• **DATA FOR ANALYSIS**
Segment Open

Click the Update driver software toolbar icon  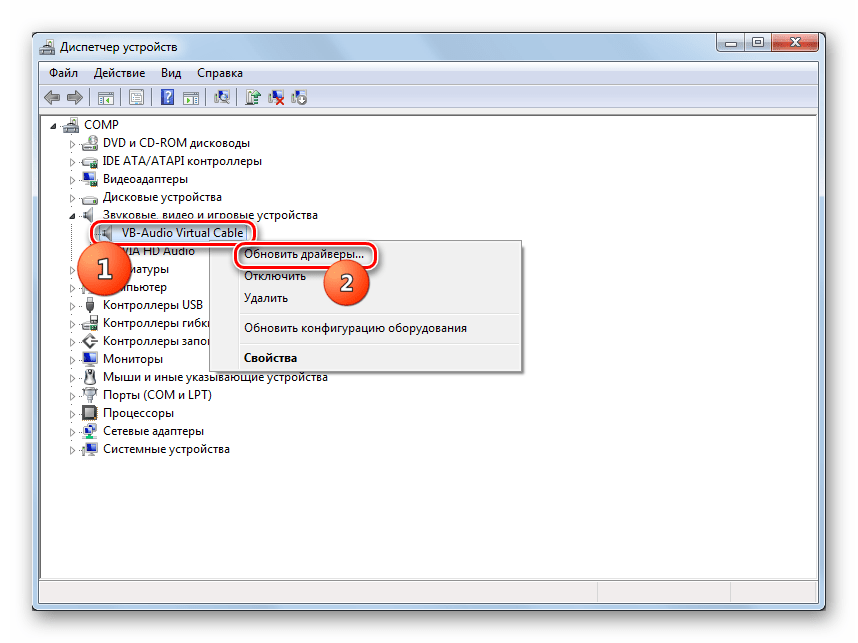point(254,97)
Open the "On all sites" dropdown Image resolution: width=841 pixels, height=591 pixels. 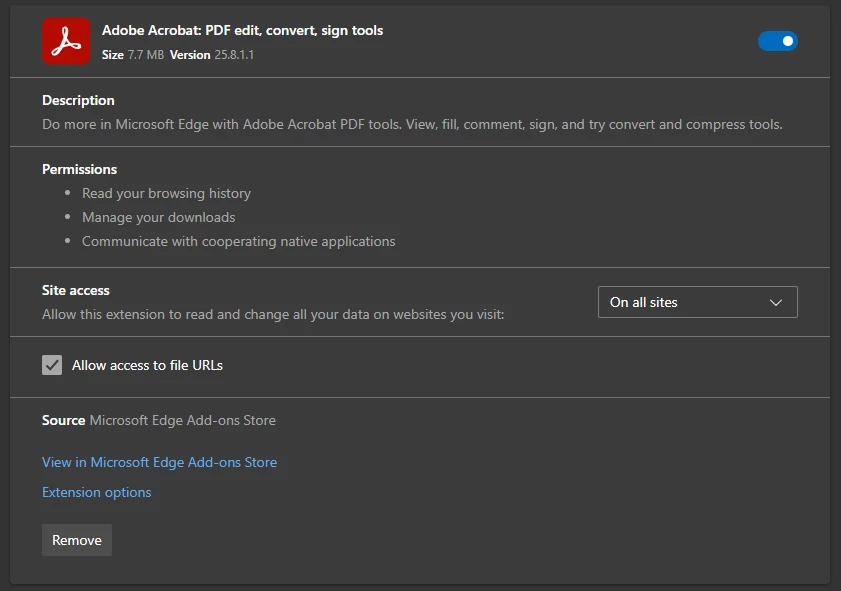(x=697, y=302)
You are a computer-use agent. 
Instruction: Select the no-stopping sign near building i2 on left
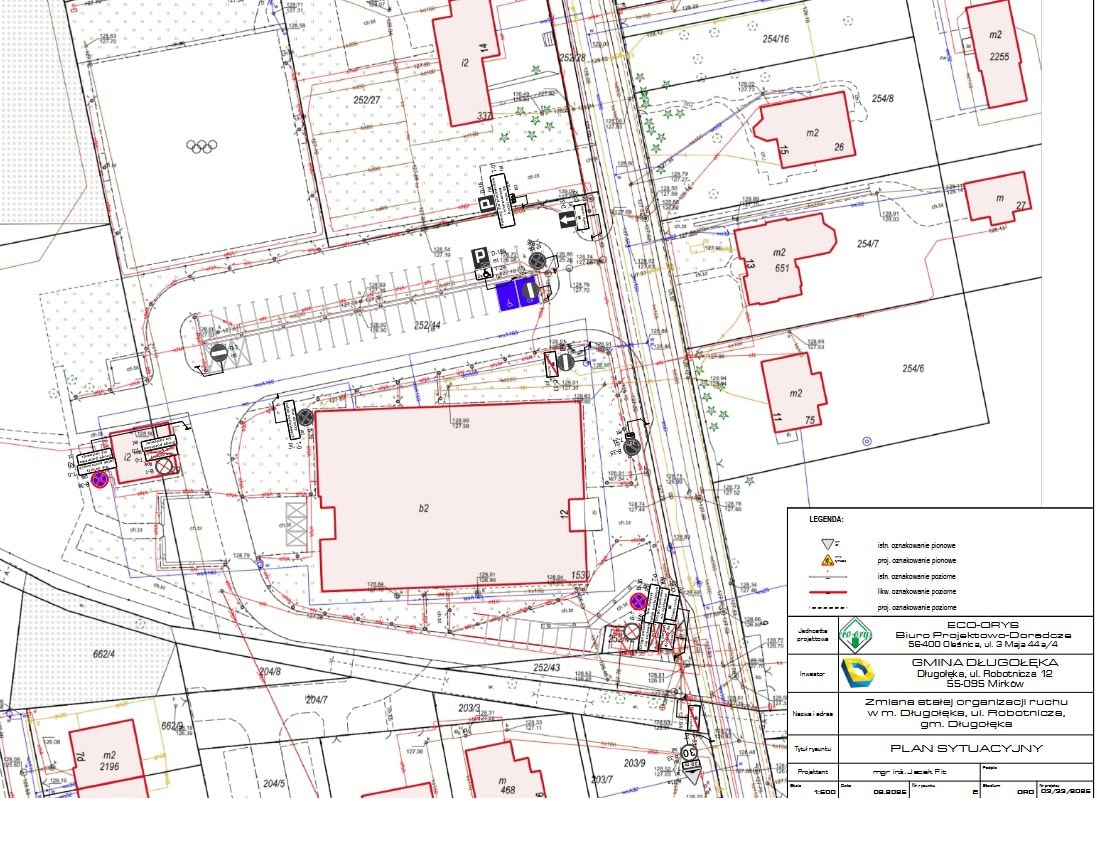99,480
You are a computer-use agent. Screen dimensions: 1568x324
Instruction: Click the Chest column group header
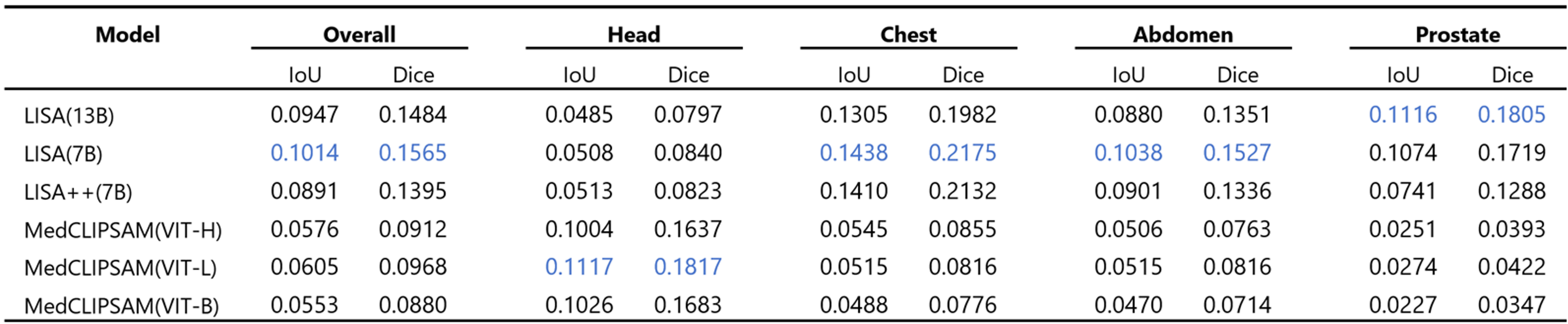click(x=908, y=34)
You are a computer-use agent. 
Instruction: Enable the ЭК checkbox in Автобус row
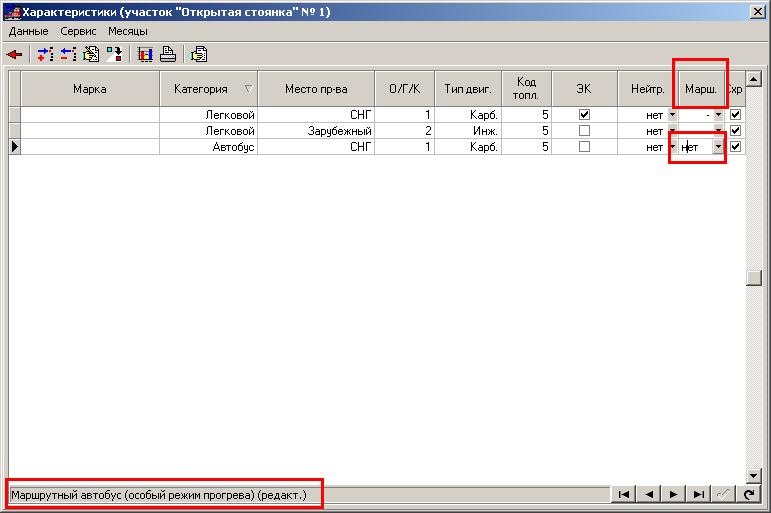(584, 147)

Segment Closed

• **DIRECTIONS**
Please repeat the lines above from the line containing "Instruction: Enable the" through the final line, both included, exactly as they stand and without pictures.

• **RESPONSE AREA**
Instruction: Enable the ЭК checkbox in Автобус row
(584, 147)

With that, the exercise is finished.